Title: redundant assignments to ob_size of new ints that _PyLong_New returned
Type: performance Stage: resolved
Components: Interpreter Core Versions: Python 3.7
Status: closed Resolution: fixed
Dependencies: Superseder:
Assigned To: mark.dickinson Nosy List: Oren Milman, haypo, mark.dickinson, python-dev, serhiy.storchaka
Priority: normal Keywords: patch

Created on 2016-07-02 14:38 by Oren Milman, last changed 2017-03-31 16:36 by dstufft. This issue is now closed.

File name Uploaded Description Edit
CPythonTestOutput.txt Oren Milman, 2016-07-02 14:38 test output of CPython without my patches (tested on my PC)
issue27441_ver1.diff Oren Milman, 2016-07-02 14:40 proposed patches diff file - ver1 review
patchedCPythonTestOutput_ver1.txt Oren Milman, 2016-07-02 14:40 test output of CPython with my patches (tested on my PC) - ver1
issue27441_ver2.diff Oren Milman, 2016-07-08 14:43 proposed patches diff file - ver2 review
patchedCPythonTestOutput_ver2.txt Oren Milman, 2016-07-08 14:43 test output of CPython with my patches (tested on my PC) - ver2
Pull Requests
URL Status Linked Edit
PR 552 closed dstufft, 2017-03-31 16:36
Messages (6)
msg269715 - (view) Author: Oren Milman (Oren Milman) * Date: 2016-07-02 14:38
------------ current state ------------
In six different functions, the following happens:
    1. Function x calls _PyLong_New, with var y as the size argument.
        * Among others, _PyLong_New sets the ob_size of the new int to y (the size argument it received).
    2. Function x sets the ob_size of the new int to y, even though y is already the value of ob_size.

The functions in which this happens are:
    1. in Objects/longobject.c:
        - PyLong_FromUnsignedLong
        - PyLong_FromLongLong
        - PyLong_FromUnsignedLongLong
        - PyLong_FromSsize_t
        - PyLong_FromSize_t
    2. in Python/marshal.c:
        - r_PyLong

With regard to relevant changes made in the past, it seems that the redundant assignment was added (in each of these six functions) on the last major rewriting of the function, or when the function was first added, and remained there to this day.

The revisions in which the redundant assignments were added:
    1. changeset 18114 (
        - PyLong_FromUnsignedLong
    2. changeset 38307 (
        - PyLong_FromLongLong
        - PyLong_FromUnsignedLongLong
    3. changeset 46460 (
        - PyLong_FromSize_t
        - PyLong_FromSsize_t
    4. changeset 52215 (
        - r_PyLong

------------ proposed changes ------------
Remove these six redundant assignments.

------------ diff ------------
The proposed patches diff file is attached.
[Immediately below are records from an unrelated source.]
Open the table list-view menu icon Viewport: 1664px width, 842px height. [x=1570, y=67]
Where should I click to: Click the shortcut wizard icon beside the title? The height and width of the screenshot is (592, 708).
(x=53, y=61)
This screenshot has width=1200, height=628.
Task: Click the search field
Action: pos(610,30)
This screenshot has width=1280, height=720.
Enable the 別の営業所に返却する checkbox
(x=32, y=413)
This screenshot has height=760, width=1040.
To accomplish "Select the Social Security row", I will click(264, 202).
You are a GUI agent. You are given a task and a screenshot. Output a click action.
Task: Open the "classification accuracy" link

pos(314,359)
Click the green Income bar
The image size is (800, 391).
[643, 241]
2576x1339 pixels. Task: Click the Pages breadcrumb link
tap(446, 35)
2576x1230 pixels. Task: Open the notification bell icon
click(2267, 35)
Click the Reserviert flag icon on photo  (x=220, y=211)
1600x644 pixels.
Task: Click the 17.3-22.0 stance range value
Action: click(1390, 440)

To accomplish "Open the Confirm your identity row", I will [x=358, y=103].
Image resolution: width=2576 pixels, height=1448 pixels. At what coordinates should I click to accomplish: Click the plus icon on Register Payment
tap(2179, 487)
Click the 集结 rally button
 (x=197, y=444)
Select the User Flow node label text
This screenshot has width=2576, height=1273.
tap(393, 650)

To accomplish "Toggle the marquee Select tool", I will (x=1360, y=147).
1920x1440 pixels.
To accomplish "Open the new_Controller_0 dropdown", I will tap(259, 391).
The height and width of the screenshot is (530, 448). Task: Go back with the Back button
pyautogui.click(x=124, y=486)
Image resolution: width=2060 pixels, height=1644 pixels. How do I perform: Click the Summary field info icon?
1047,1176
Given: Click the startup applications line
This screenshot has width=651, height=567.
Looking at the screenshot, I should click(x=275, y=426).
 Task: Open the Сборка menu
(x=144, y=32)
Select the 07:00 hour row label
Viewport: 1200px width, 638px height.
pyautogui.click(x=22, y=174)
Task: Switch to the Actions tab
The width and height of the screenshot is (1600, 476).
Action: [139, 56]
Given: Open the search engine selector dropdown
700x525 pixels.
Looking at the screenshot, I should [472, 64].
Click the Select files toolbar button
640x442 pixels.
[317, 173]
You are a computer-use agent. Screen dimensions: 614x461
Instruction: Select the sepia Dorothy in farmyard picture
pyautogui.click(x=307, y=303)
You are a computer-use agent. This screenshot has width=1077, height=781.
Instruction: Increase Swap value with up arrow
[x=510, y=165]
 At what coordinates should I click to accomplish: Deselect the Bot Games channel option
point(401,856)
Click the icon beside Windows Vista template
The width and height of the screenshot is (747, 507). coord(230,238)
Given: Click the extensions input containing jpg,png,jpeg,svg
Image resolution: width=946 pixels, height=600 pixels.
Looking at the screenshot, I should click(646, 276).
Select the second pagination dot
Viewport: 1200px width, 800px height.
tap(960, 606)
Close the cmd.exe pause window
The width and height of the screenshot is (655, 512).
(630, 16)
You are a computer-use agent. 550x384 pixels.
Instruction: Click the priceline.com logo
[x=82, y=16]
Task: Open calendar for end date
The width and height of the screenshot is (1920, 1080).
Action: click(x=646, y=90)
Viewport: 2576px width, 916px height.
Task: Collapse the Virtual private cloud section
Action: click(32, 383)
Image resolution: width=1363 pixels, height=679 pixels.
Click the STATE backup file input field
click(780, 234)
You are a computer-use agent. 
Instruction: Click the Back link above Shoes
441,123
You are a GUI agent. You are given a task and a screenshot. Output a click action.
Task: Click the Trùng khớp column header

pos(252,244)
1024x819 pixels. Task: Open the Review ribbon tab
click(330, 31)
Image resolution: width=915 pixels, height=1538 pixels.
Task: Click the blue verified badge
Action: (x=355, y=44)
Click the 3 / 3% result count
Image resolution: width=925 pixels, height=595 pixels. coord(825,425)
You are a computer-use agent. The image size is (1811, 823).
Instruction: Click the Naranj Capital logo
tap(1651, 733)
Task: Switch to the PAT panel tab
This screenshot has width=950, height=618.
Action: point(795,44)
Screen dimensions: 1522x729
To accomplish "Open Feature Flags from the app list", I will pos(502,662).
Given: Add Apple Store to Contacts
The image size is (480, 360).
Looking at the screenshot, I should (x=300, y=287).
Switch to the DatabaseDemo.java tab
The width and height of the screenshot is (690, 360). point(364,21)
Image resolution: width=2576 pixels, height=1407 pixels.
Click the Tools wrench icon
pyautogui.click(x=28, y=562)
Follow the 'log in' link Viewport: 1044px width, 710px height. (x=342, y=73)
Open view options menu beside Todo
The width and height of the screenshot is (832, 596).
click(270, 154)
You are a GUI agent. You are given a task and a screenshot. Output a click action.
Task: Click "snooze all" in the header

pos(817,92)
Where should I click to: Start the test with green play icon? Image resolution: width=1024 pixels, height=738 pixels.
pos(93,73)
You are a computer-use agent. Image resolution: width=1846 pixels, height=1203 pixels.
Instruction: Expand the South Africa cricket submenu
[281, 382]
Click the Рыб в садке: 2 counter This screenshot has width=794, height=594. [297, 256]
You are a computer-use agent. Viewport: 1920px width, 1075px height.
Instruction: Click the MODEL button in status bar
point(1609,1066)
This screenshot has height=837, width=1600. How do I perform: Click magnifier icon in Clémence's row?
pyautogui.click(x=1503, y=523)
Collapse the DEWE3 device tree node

------------ tests ------------
I built the patched CPython for x86, and played with it a little. Everything seemed to work as usual. 

In addition, I ran 'python_d.exe -m test -j3' (on my 64-bit Windows 10) with and without the patches, and got quite the same output.
The outputs of both runs are attached.
msg269871 - (view) Author: Serhiy Storchaka (serhiy.storchaka) * (Python committer) Date: 2016-07-06 08:39
Changes to PyLong_FromUnsignedLong() and PyLong_FromUnsignedLongLong() LGTM. I don't know whether other changes have a positive effect. Are there any microbenchmarks? There are other places in which Py_SIZE() is set to the same value.
msg269987 - (view) Author: Oren Milman (Oren Milman) * Date: 2016-07-08 14:43
I am sorry, but I can't see why micro-benchmarking is needed here, as my patches only remove code that does nothing, while they don't add any new code.

The assembly the compiler generates (on my PC) for 'Py_SIZE(v) = negative ? -ndigits : ndigits;' in PyLong_FromLongLong is: 
('[edx+8]' is 'Py_SIZE(v)',
 '[esp+10h+var_4]' is 'negative',
  The 'lea ecx, [edx+0Ch]' and 'mov eax, edi' instructions set ecx and eax for later (I haven't removed them in order to be as precise as possible.))
    cmp     [esp+10h+var_4], 0
    lea     ecx, [edx+0Ch]
    jz      short loc_1E0D48EC
        neg     ebx
    mov     eax, edi
    mov     [edx+8], ebx
In contrast, the assembly the compiler generates for 'if (negative) Py_SIZE(v) = -ndigits;' is:
    cmp     [esp+10h+var_4], 0
    lea     ecx, [edx+0Ch]
    jz      short loc_1E0D482F
        neg     ebx
        mov     [edx+8], ebx
    mov     eax, edi
Comparing the assembly generated for the other original '?:' expressions with my corresponding patches looks quite the same. Each patch moves the assignment from code which is executed in both of the flows, to code which is executed in only one of the flows.

Am I missing anything that might cause my patches to introduce a performance penalty?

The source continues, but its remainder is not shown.